Carborane clusters in computational drug design: a comparative docking evaluation using AutoDock, FlexX, Glide, and Surflex

Abstract

Compounds containing boron atoms play increasingly important roles in the therapy and diagnosis of various diseases, particularly cancer. However, computational drug design of boron-containing therapeutics and diagnostics is hampered by the fact that many software packages used for this purpose lack parameters for all or part of the various types of boron atoms. In the present paper, we describe simple and efficient strategies to overcome this problem, which are based on the replacement of boron atom types with carbon atom types. The developed methods were validated by docking closo- and nido-carboranyl antifolates into the active site of a human dihydrofolate reductase (hDHFR) using AutoDock, Glide, FlexX, and Surflex and comparing the obtained docking poses with the poses of their counterparts in the original hDHFR-carboranyl antifolate crystal structures. Under optimized conditions, AutoDock and Glide were equally good in docking of the closo-carboranyl antifolates followed by Surflex and FlexX, whereas Autodock, Glide, and Surflex proved to be comparably efficient in the docking of nido-carboranyl antifolates followed by FlexX. Differences in geometries and partial atom charges in the structures of the carboranyl antifolates resulting from different data sources and/or optimization methods did not impact the docking performances of AutoDock or Glide significantly.

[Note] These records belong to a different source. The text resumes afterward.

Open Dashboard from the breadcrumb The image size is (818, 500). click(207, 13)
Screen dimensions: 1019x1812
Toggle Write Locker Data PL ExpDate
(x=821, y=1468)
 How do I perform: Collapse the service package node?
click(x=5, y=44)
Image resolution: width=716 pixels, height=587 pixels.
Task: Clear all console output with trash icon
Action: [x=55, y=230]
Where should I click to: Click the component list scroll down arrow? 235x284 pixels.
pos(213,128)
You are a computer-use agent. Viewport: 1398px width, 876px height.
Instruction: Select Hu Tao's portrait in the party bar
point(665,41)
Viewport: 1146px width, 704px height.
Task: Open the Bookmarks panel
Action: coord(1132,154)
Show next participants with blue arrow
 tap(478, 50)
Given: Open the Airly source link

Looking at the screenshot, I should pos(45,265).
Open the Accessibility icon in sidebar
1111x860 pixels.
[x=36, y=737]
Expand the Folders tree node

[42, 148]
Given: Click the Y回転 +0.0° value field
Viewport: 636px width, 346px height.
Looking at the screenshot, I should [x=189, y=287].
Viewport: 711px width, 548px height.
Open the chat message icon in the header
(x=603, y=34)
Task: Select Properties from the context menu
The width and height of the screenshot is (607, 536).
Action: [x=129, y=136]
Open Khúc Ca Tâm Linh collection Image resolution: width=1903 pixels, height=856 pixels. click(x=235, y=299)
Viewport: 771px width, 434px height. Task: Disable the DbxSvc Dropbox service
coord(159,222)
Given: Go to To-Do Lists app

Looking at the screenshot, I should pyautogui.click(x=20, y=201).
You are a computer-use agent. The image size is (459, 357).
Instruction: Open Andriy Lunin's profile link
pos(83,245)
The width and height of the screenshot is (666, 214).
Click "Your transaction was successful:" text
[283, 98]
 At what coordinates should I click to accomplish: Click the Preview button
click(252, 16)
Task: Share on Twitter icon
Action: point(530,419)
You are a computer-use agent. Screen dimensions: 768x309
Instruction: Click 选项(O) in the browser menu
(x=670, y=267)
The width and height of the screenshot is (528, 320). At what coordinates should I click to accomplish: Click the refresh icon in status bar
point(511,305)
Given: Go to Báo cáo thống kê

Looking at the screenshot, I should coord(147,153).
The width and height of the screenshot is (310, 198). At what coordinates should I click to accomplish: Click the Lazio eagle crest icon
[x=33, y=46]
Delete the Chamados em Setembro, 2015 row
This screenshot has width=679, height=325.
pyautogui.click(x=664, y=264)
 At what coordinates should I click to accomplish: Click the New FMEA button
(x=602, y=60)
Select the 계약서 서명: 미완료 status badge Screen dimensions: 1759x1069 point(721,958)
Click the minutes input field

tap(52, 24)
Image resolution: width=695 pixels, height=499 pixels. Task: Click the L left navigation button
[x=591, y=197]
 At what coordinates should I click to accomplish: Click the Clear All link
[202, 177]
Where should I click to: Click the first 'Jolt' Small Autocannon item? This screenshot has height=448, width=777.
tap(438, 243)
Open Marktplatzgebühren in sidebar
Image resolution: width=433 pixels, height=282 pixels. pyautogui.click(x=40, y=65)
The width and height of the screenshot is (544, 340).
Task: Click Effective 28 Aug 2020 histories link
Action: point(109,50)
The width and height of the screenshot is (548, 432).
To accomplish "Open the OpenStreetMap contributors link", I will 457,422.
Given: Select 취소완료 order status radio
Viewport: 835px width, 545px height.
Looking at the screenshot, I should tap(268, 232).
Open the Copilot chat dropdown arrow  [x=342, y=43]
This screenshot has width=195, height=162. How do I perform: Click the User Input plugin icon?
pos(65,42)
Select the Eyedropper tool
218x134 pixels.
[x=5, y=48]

Binding energies predicted by all four programs were in accordance with experimental data.

Figure 1

Trimethoprim and carboranyl antifolates 1 and 2. The positioning of the “extra hydrogen” between B9-B10 corresponds to that in 2 N-crys (see Ligand Construction and Optimization for further information)

Figure 2

Binding of 1C-prot with various active site amino acid residues of hDHFR. The 2N-prot enantiomers have similar binding interactions in the hDHFR active site.

Figure 3

(A) Overlap of the crystal structures poses of 1C-prot (red) and 2 N-prot (green). (B) Overlap of the docked pose (AutoDock) of 1C-con (magenta) with the corresponding pose of 1C-prot (cyan) in the original crystal structure (avg. RMSD: 0.666 Å) (C) Overlap of the docked pose (AutoDock, major cluster with 68 solutions) of 2 N-con (magenta) with the corresponding pose of 2 N-prot (cyan) in the original crystal structure (avg. RMSD: 0.499 Å) (D) Overlap of the docked pose (AutoDock) of 2 N-con (magenta) with the corresponding pose of 2 N-prot (cyan) in the original crystal structure. The avg. RMSD of the minor cluster (32 poses) is 5.22 Å.

Figure 4

Average total binding energies of docked 1 C-crys (black bar) and 2 N-crys (grey bar) with hDHFR. For AutoDock and Glide, Mulliken charges at AM1 level were considered for 1C-crys and 2 N-crys. For Surflex, FlexX and Glide, the avg. binding energies for top 25% poses was considered. For AutoDock, the avg. binding energies of all poses were considered.

Figure 5

Comparative docking evaluation of 1 C-crys (A) and 2 N-crys (B). The black bars indicate the percentage of the total poses with RMSD below 2Å and the grey bars indicate the percentage of the total poses with RMSDs below 4 Å. Data used for this presentation are based on Mulliken charges obtained at HF/6-31+G* level for AutoDock and Glide, rigid docking mode for Glide, and BFP of PP with PA1 for FlexX. For Surflex docking, default settings without fragment placement were used for 1 C-crys and PP placement combined with multistart 5 option for 2 N-crys.